TO DO =
a: In the clustered collections thread, what type of scan does a query perform when it uses a clustered index?
b: Reproduce the part of the clustered collections thread starting with "I think in short" and going on through "full collection scan?".

SELECTED EXCERPT =
Clustered collections dont use index

Hello everyone!

Testing clustered collections, I’ve cheked that the find queries using $in operator dont scan the clustered index, scan the entire collection. Reading the documentation seems correct:

Faster queries on clustered collections without needing a secondary index, such as queries with range scans and equality comparisons on the clustered index key

Someone knows if this improvement is coming in the next releases? I think that this functionalty would be fantastic!

greetings!!

Hi @juan_lluesma welcome to the community!

I believe you have read the main documentation page of Clustered Collections, and I think the answer to your questions are somewhat mentioned in that page.

This is actually alluded to in the paragraph you have quoted: clustered collection is best when you have equality or range queries. A $in query is not really either (more like multiple equality instead of a single equality), so it doesn’t benefit from a clustered index.

This behaviour makes sense when you consider the following point from the doc page:

A non-clustered collection stores the _id index separately from the documents.

This is the “normal” _id index, and:

A clustered collection stores the index and the documents together in _id value order.

So a clustered collection stores the _id index together with the document.

Thus when you have a query on _id that is a single equality, it’s relatively straightforward for a clustered index to zoom into the target document’s location. It doesn’t need to scan a separate _id index then fetch the related document, it can scan and fetch at the same time since the key and the document are stored together. Similar situation will be observed for a range query. However the keyword here is “scan”. Since the index and the document are stored together, scanning is pretty much needed.

This is mentioned in the doc page as well:

When a query uses a clustered index, it will perform a bounded collection scan.

What “bounded collection scan” means is that it’s basically a scan, but it’s typically not the whole collection since we know where the relevant _id are.

However, note that you can create secondary indexes that sort of make a clustered collection behave somewhat like a normal collection, so if you have a freeform query using other fields, presumably you can use a clustered collection as well.

I think in short a clustered collection is beneficial if your queries are linear for the _id field. If you need a more freeform queries, then a regular collection may offer more flexibility. Which collection type is best depends on your use case; you might want to test clustered vs. non-clustered collections under a test workload and see which one comes out on top.

Hope that make sense!

Best regards
Kevin

2 Likes

I have a query on a clustered index like this:

{ _id: { $in: [6660057786, 6557989767] } }

Why would this not result in two equality checks, but a full collection scan?

Hi @hk86 welcome to the community

This is because a $in query is an equality query, as I have mentioned in the above post:

Hope this clears things out.

Best regards
Kevin

DATA SECTION =
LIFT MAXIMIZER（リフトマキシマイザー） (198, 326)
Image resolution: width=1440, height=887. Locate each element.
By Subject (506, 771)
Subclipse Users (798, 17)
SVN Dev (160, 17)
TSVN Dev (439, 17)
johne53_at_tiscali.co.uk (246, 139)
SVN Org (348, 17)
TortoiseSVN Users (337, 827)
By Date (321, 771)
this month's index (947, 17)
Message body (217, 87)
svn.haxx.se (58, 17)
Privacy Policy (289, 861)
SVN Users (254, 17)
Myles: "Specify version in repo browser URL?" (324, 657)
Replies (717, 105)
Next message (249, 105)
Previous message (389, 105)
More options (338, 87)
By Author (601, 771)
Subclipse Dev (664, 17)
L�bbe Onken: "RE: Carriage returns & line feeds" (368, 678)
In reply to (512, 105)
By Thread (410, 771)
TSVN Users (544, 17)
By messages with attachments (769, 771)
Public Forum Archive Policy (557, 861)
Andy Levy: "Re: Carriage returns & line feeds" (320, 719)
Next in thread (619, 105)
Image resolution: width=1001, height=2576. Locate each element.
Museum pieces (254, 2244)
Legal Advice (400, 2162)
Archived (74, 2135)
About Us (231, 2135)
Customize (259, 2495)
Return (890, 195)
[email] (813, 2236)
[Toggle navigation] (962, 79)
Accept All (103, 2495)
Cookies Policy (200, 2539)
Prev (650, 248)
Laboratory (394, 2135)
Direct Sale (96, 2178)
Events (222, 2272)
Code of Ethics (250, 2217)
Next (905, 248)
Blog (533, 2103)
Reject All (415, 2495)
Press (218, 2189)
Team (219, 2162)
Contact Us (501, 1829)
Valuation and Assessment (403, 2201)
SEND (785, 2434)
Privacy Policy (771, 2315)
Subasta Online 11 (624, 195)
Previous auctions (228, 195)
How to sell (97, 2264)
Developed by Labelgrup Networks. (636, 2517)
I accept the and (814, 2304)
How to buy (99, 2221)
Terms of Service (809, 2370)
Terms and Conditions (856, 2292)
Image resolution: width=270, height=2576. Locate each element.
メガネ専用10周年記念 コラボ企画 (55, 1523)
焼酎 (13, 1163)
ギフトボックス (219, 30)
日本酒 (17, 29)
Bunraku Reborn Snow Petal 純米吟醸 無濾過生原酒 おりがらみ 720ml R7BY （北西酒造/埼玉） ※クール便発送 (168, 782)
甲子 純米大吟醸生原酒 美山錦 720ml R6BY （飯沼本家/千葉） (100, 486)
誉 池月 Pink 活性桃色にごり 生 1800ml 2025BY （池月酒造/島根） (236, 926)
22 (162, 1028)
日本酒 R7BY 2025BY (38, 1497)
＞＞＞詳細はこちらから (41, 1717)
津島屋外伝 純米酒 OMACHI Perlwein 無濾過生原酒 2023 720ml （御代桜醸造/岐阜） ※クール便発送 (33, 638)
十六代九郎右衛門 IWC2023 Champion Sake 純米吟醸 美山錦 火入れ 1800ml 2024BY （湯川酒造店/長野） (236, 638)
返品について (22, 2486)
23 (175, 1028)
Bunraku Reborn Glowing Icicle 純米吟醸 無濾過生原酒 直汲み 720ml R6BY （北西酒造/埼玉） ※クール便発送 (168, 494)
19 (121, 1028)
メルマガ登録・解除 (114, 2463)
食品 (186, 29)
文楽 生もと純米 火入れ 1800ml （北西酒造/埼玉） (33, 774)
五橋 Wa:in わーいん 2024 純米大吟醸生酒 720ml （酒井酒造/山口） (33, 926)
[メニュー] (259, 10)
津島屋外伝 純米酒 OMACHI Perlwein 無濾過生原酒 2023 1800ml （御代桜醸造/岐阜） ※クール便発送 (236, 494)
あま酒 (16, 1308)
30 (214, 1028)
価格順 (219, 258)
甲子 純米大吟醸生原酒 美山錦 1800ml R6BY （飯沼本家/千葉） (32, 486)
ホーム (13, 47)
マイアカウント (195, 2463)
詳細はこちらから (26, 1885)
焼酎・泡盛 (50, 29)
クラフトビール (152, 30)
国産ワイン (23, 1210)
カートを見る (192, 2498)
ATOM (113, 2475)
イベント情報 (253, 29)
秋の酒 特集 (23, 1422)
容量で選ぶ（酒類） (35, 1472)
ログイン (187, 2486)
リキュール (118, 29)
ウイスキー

TASK-BY-TASK OUTPUTS =
a: A bounded collection scan.

b:
I think in short a clustered collection is beneficial if your queries are linear for the _id field. If you need a more freeform queries, then a regular collection may offer more flexibility. Which collection type is best depends on your use case; you might want to test clustered vs. non-clustered collections under a test workload and see which one comes out on top.

Hope that make sense!

Best regards
Kevin

2 Likes

I have a query on a clustered index like this:

{ _id: { $in: [6660057786, 6557989767] } }

Why would this not result in two equality checks, but a full collection scan?